F. Scott Fitzgerald, author of The Great Gatsby, and his beautiful, eccentric artist wife Zelda Sayre, first came to Hollywood in 1927 when Scott was hired by United Artists to develop an original flapper comedy titled Lipstick. Upon their arrival, Dorothy Parker quipped, “He’s famous even in Hollywood.” The visit did not go well and was capped off with an extended binge during which Scott and Zelda trashed their suite at the Ambassador Hotel.
Scott returned to Hollywood ten years later, alone this time. Zelda had been diagnosed with schizophrenia and was institutionalized. Scott, now under contract with MGM, checked into the Garden of Allah and was given Villa 1, at the corner of Sunset and Havenhurst.
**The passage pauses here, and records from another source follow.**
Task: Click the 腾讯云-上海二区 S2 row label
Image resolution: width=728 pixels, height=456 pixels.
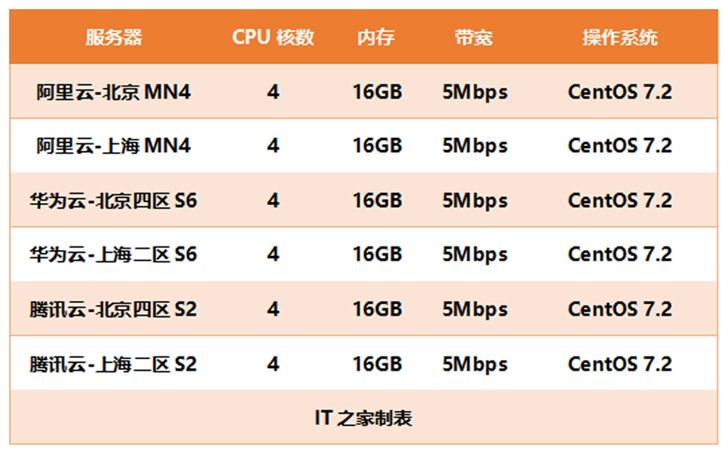Action: [113, 362]
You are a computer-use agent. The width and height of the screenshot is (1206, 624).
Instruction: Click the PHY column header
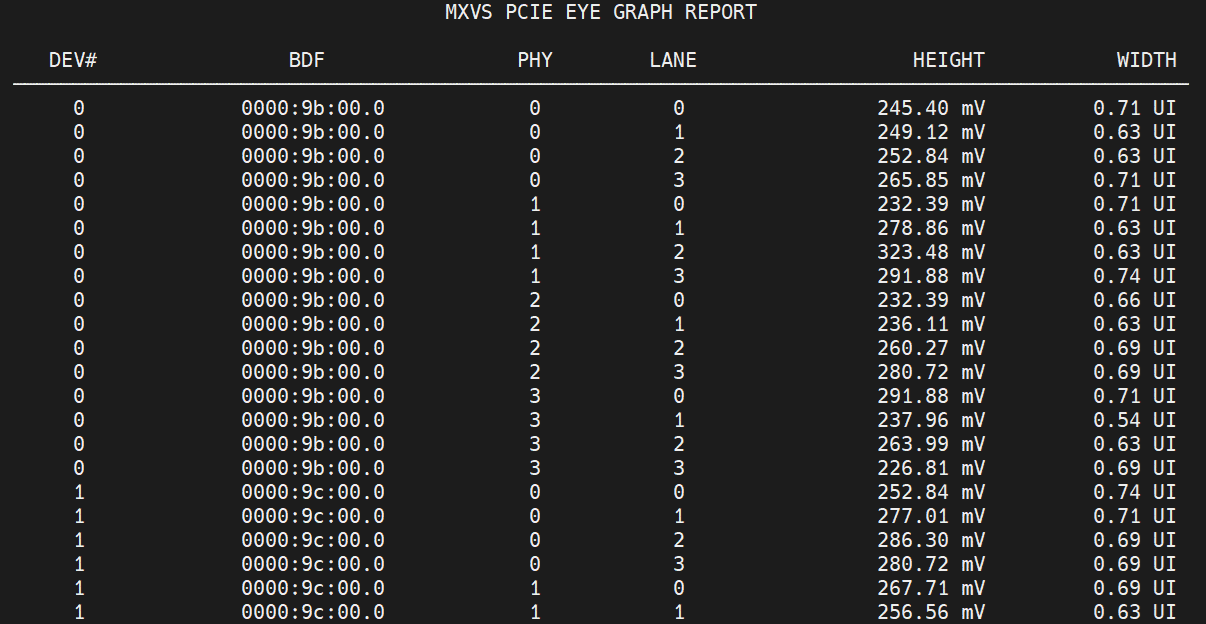535,60
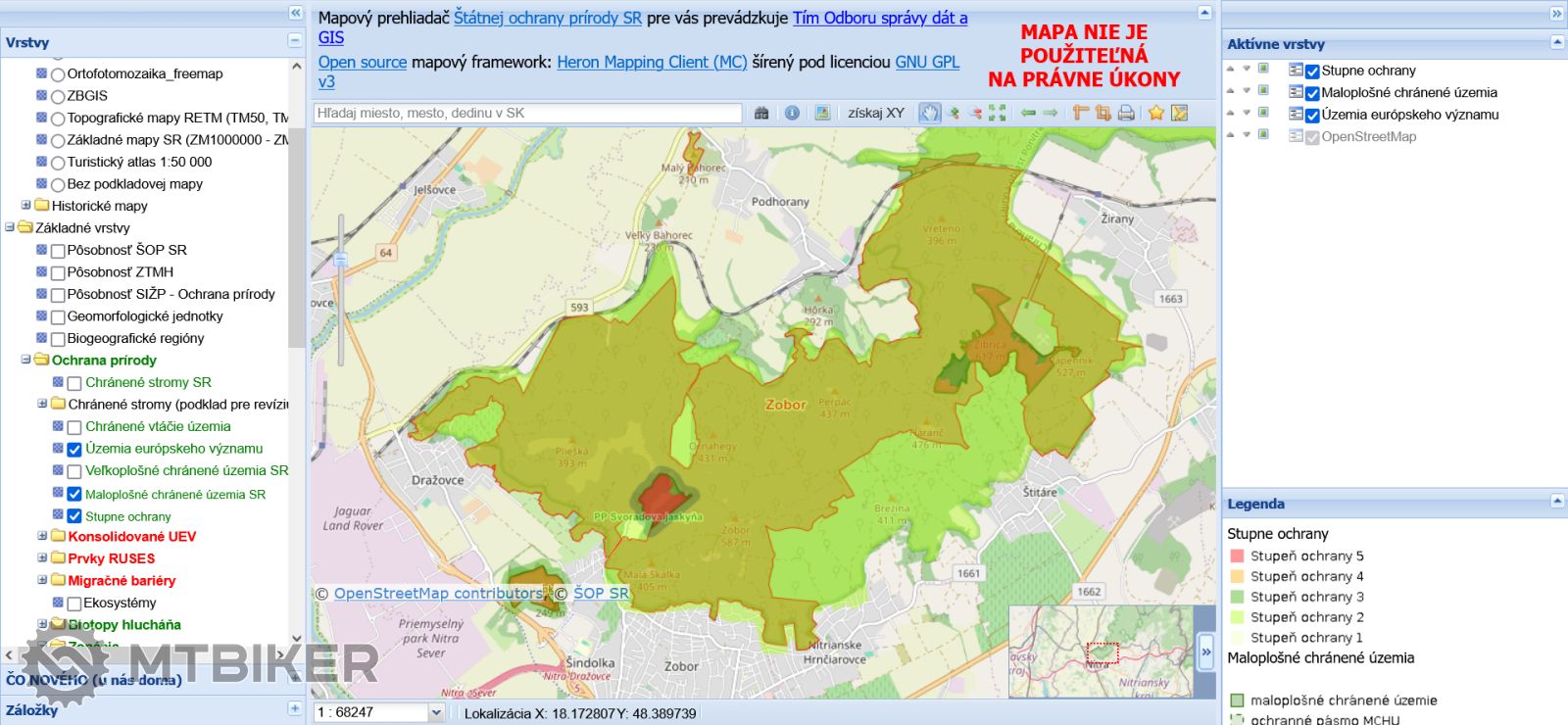Open the map scale dropdown
Viewport: 1568px width, 725px height.
tap(436, 712)
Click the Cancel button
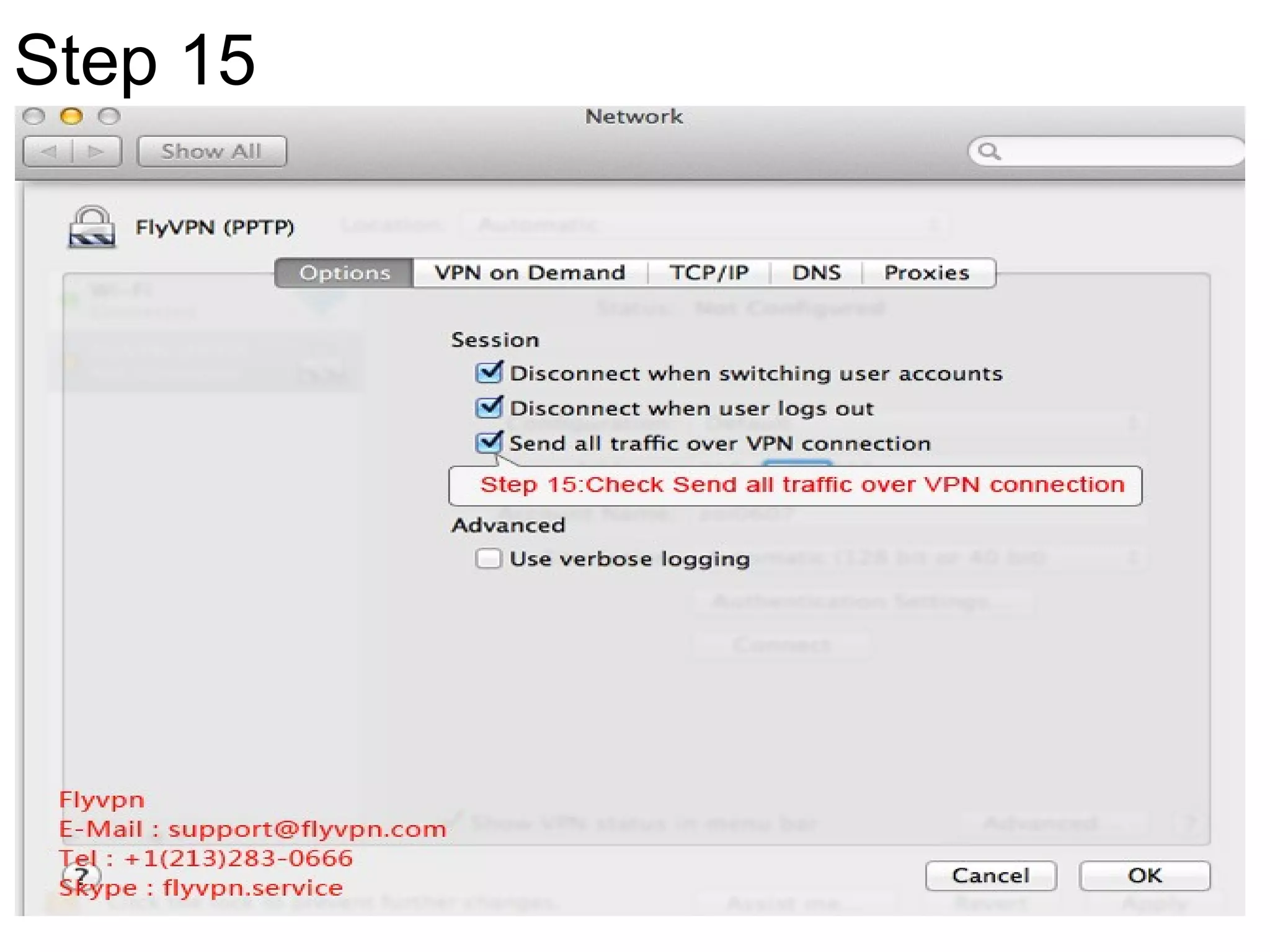The width and height of the screenshot is (1270, 952). coord(990,876)
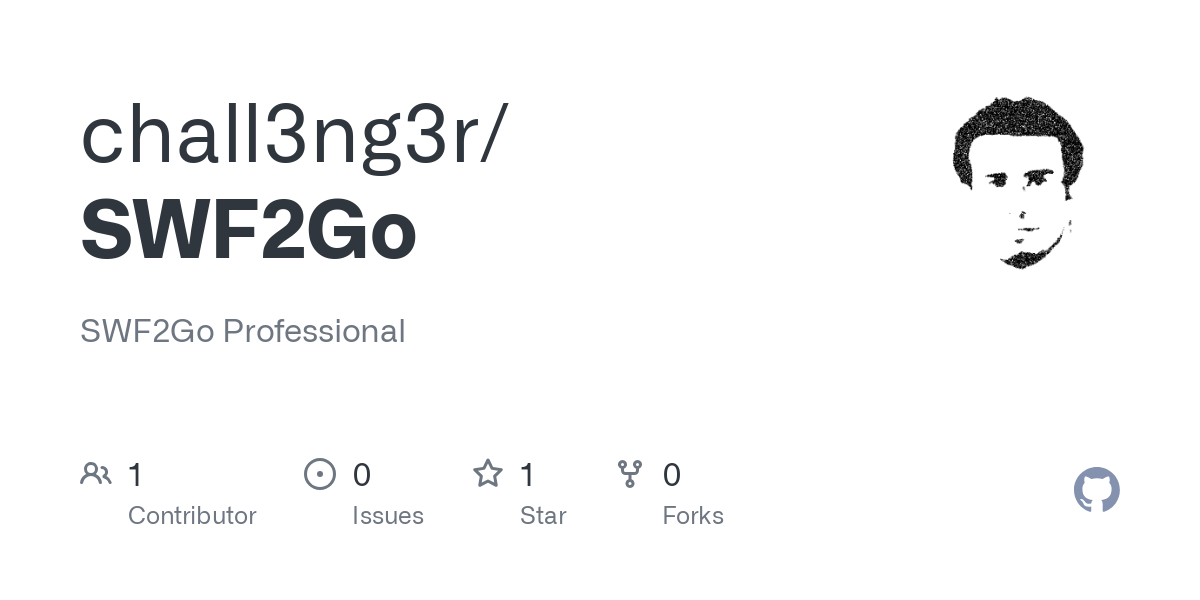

He was sober now, and when old friends Dorothy Parker and Robert Benchley invited him for cocktails, he joined the party but declined the drinks.
It was at Benchley’s villa at a later time that he met Sheilah Graham, a British-born gossip columnist with a nationwide readership. The occasion was a party celebrating Sheilah’s engagement to the Marquess of Donegall. Within weeks, the engagement was off, and Scott and Sheilah were an item.
The Garden of Allah was a risky place for a fragile sobriety. “It was possibly the worst place for him,” Sheilah later wrote. “There was always the sound of merriment coming from Benchley’s bungalow.” In an effort to focus Scott on his work, Sheilah moved him to Malibu and then to a ranch in the Valley. But by 1940, they were back in Hollywood, living down the street from the Garden of Allah – Scott at 1403 N. Laurel Avenue, Sheilah a discreet block away at 1443 N. Hayworth. They shared a housekeeper and dined together nightly.
Scott’s health had deteriorated. He fainted after a movie premiere and suffered a mild heart attack at Schwab’s in November 1940. A month later – on December 21, 1940 – Scott died after a heart attack in Sheilah’s living room.